◆ Information supplied ◆
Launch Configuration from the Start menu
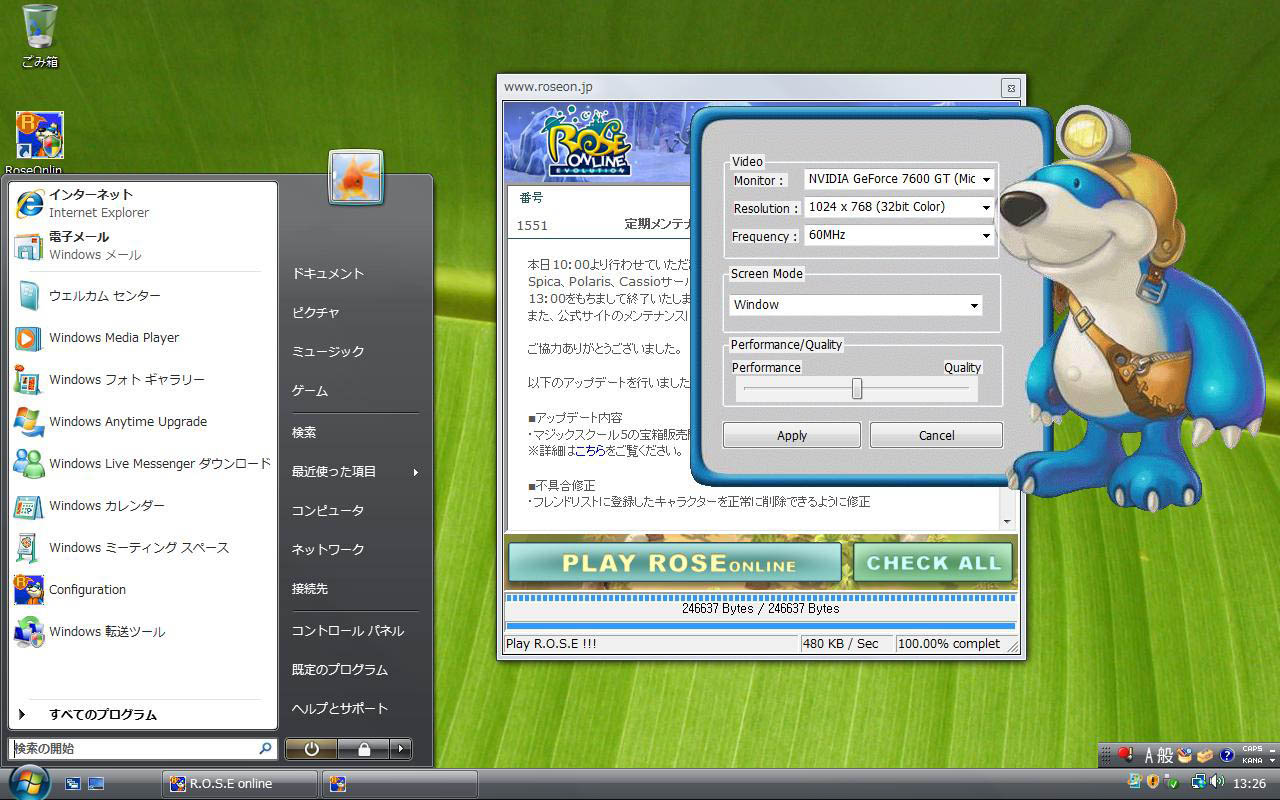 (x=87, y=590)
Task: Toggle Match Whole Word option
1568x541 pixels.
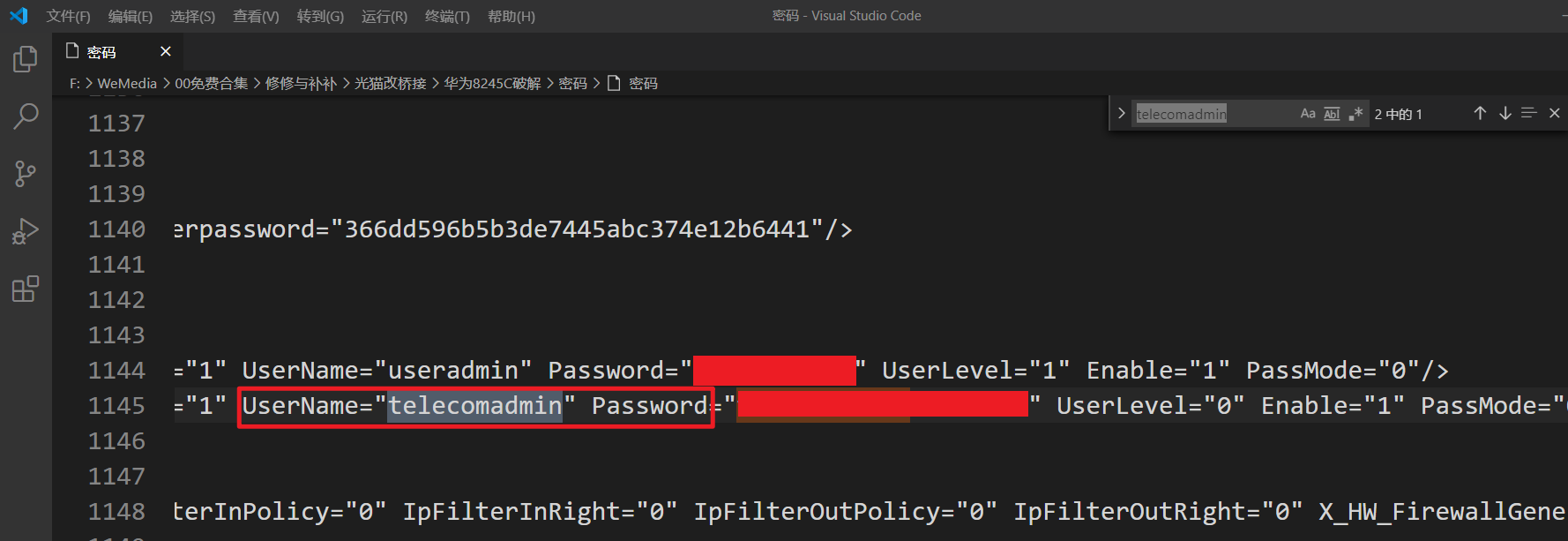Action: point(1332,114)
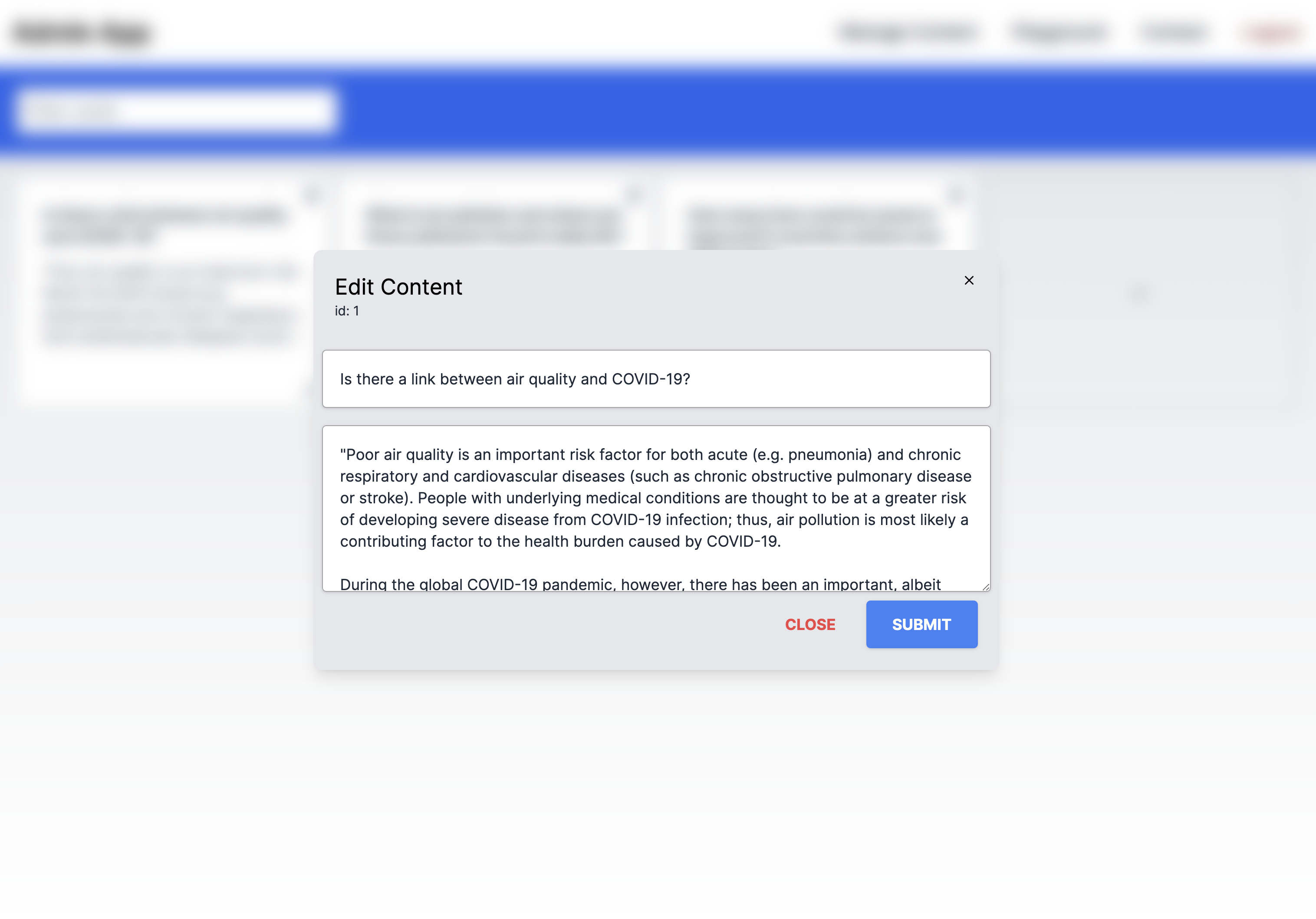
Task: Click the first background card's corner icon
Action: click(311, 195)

◆ What to produce ◆
The whole of the data needs to be copied word for word, though not its pictures.

◆ Expected output ◆
Launch Configuration from the Start menu
 (x=87, y=590)
Task: Toggle Match Whole Word option
1568x541 pixels.
Action: point(1332,114)
Task: Click the first background card's corner icon
Action: click(311, 195)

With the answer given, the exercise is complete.